Глупости какие, думалось ей… Вы что, не понимаете, что не могу??! – кричал ее внутренний голос. Я хочу, но не могу!

… Три дня с гипсом до пупа в ожидании операции. Отупляющая боль. Бессилие. Ожидание. Порой ей казалось, что она в приемной Господа Бога. Ожидает разговора и приглашения отправиться дальше.
Это передышка… Да она и сама понимала, что это передышка. Что-то вроде мучительного ожидания на самой высокой и страшной водной горке. Минуты в очереди перед падением.

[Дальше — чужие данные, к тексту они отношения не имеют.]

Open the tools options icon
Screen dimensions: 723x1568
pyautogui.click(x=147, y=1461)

- Вам нужно будет продержаться сутки после операции, - сказал анестезиолог. – Не отказывайтесь от наркотических обезболивающих.

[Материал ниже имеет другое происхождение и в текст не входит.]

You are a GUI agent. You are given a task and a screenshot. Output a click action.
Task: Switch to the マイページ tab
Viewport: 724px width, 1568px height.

…Операция. Ногу должны собрать по кусочкам на штифт. Не будет общего наркоза. Будет местный. Ногу отключат. Но она будет в сознании. Она уже понимала, что раз ее голова будет работать, то и боль невозможно будет отключить до конца. Так и вышло. В операционной она ощущала, будто бы ее ногу отрывают с мясом от нее. Было страшно, было больно. Боль. Она плакала.

- Сделайте что-нибудь! – нервничал, обращаясь к анестезиологу, хирург. – Я так не могу, когда я работаю, а пациенты реагируют!..
Она плакала беспомощно. Как будто ей лет пять или шесть. Однако, в отличие от пятилетней, она в полной мере осознавала всю бесполезность своих слез. Но
плакала, плакала, плакала…

- Я вам сейчас такое вколю, что вы не сможете плакать!

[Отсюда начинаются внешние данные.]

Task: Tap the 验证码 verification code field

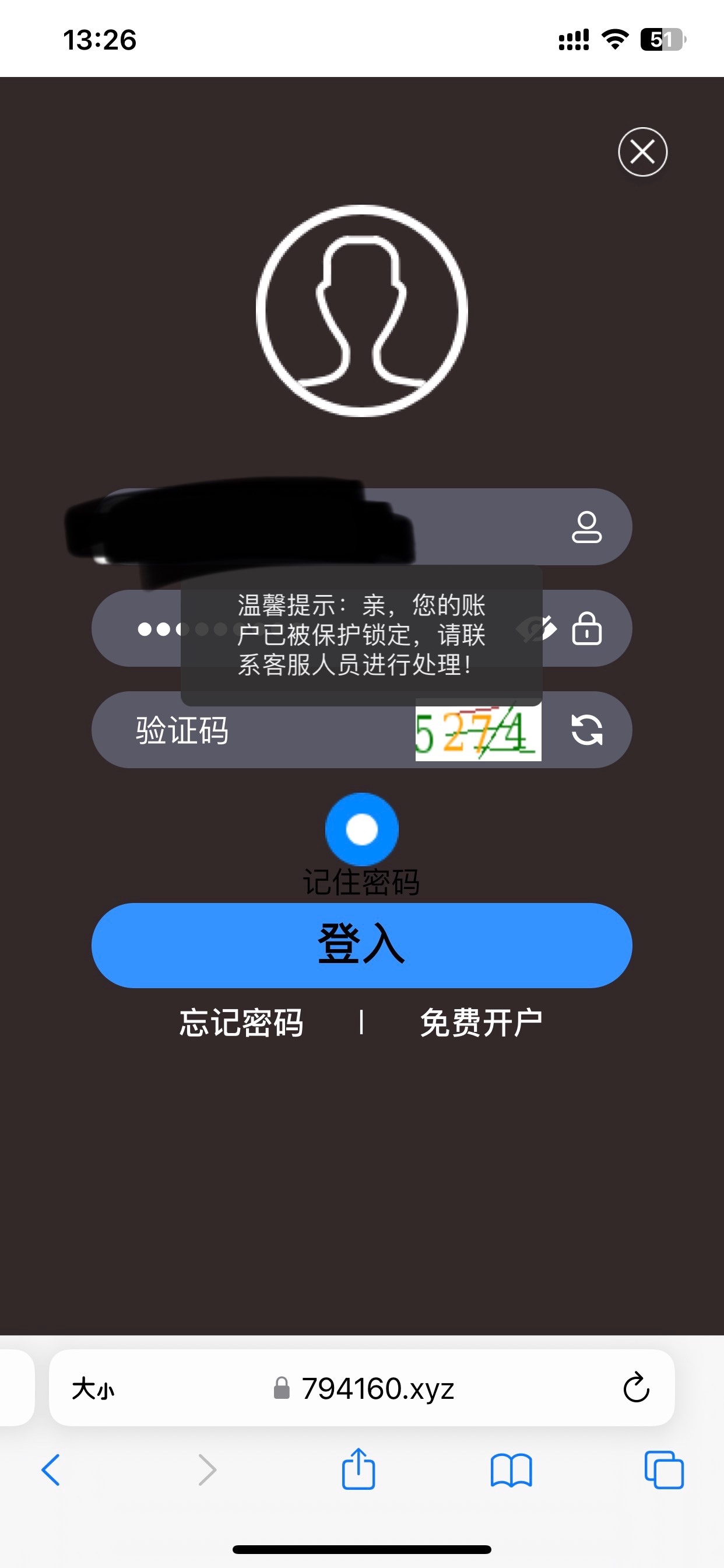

Анестезиолог злился, ведь боль была его профессиональным соперником. Каждый день он пытался ее обмануть с помощью различных своих уловок. И каждый раз ужасно злился, когда обман удавался не вполне.

Он вколол ей что-то такое, от чего боль не ушла, но ушла способность плакать и кричать. Язык отяжелел, голова стала глупой, а мысли – прерывистыми. Ей по-прежнему было больно, но она уже не была способна плакать. Она как будто бы двигалась под огромной толщей воды. Медленно, чуть слышно. Собственно, то, что и было нужно врачам. Но она все осознавала, все ощущала, все видела...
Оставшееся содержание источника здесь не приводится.